I hope that I understood your question.

View solution in original post

7 REPLIES 7

Re: Definitive Screening design runs

There are a couple of aspects that determine the number of runs in the DSD now. First, later research in these designs showed that the power of the tests associated with these screening designs significantly increased when at least 4 extra runs are included, so that change is automatically in effect. You may change the number of extra runs at any time, though, including none. Second, a screening design is an advanced design for a specific purpose that might work only if the key assumptions hold. The sparsity of effects principle is one of the key assumptions.

 

So if you have less than five factors, JMP designs the DSD for 5 factors. (Essentially that behavior is saying that only 4 factors is not really a screening case so I need to protect you if you want to use a DSD.) That means the minimum number of runs is 2*5+3 = 13. Then the 4 extra runs gets you to 17 runs.

 

See Help > Books > Design of Experiments. There is an entire chapter devoted to the latest implementation of DSD in your version of JMP.

albiruni81
Level II

Re: Definitive Screening design runs

Hi Mark,

 

Thanks

 

Rgrds

Irfan

albiruni81
Level II

Re: Definitive Screening design runs

Hi Mark,

 

Are you able to elaborate which extra runs condition that the system auto generate? Is there a specific formula that the system follows or its in random?

 

Rgrds

 

Irfan

Re: Definitive Screening design runs

The approach is simple.

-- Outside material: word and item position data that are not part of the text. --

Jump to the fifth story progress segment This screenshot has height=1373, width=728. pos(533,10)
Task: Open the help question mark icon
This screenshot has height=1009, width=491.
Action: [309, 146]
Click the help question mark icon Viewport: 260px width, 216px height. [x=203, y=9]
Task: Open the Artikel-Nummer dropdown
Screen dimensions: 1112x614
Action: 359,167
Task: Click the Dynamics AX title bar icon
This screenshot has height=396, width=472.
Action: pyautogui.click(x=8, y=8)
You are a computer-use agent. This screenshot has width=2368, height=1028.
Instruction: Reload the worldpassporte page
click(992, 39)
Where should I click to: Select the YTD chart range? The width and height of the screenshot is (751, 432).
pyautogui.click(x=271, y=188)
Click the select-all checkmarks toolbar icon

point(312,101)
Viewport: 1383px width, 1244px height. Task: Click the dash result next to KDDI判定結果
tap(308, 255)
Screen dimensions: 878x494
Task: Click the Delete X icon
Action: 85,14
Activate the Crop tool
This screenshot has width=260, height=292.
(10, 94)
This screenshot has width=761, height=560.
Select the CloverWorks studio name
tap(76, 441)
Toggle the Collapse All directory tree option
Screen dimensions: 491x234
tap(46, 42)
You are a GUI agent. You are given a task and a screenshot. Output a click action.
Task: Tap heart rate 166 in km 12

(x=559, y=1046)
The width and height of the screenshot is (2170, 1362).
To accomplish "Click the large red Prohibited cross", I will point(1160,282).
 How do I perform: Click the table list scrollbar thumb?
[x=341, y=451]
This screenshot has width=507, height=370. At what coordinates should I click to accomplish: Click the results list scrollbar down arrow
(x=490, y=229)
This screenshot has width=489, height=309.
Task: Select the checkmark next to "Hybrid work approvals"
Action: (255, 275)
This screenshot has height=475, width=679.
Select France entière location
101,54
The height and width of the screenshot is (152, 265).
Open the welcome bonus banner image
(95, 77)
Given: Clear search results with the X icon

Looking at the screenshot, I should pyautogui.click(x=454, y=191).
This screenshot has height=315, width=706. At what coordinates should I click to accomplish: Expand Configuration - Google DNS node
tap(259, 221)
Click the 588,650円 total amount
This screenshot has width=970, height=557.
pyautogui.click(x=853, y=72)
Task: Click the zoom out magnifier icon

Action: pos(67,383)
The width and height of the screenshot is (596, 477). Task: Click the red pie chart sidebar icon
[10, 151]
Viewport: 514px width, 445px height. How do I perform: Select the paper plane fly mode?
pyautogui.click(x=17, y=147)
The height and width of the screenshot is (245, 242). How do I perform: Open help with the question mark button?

Your formula for the number of runs is correct. You increase the number of factors to get the number of runs, then throw away the 'fake factors.' Let's say that I have 8 continuous factors. The minimum DSD will be 17 runs. I want 4 extra runs for sufficient power. The algorithm creates the DSD for 10 factors, and then removes the last 2 columns in the design. The resulting design still possesses all the desirable  characteristics of a DSD.

 

I hope that I understood your question.

albiruni81
Level II

Re: Definitive Screening design runs

Hi Mark,

Ok understand, thanks for the explanation

Rgrds

irfan

Re: Definitive Screening design runs

Dear Mark, Thank you for your helpful comments. I had 2 to 3 factors (e.g., pH and Temperature) and wanted to have a minimum number of runs (max 10 runs) to identify meaningful factor (linear effect) and non-linear effects (e.g., interaction and quadratic effects). From your advice and what I understood, It would not be practical to choose DSD with JMP for this purpose. Can you please let me know what design you suggest me to use for this purpose? Also, when we run DSD, the software asks whether you want to do regular randomization or randomization within blocks. Which one would be more accurate? I appreciate your support.

 

Re: Definitive Screening design runs

I suggest DOE > Custom Design for this experiment.

 

Blocking is used when there is an identifiable source of variation that is not one of the factors of interest but will vary during the experimental runs. It might be equipment, such as using 3 different ovens, raw material, such as using more than one batch, or time, such as many days. Each of these examples is identifiable as a source of variation. Blocking causes the design to minimize the correlation between the variation caused by these sources and the variation caused by varying the factor levels.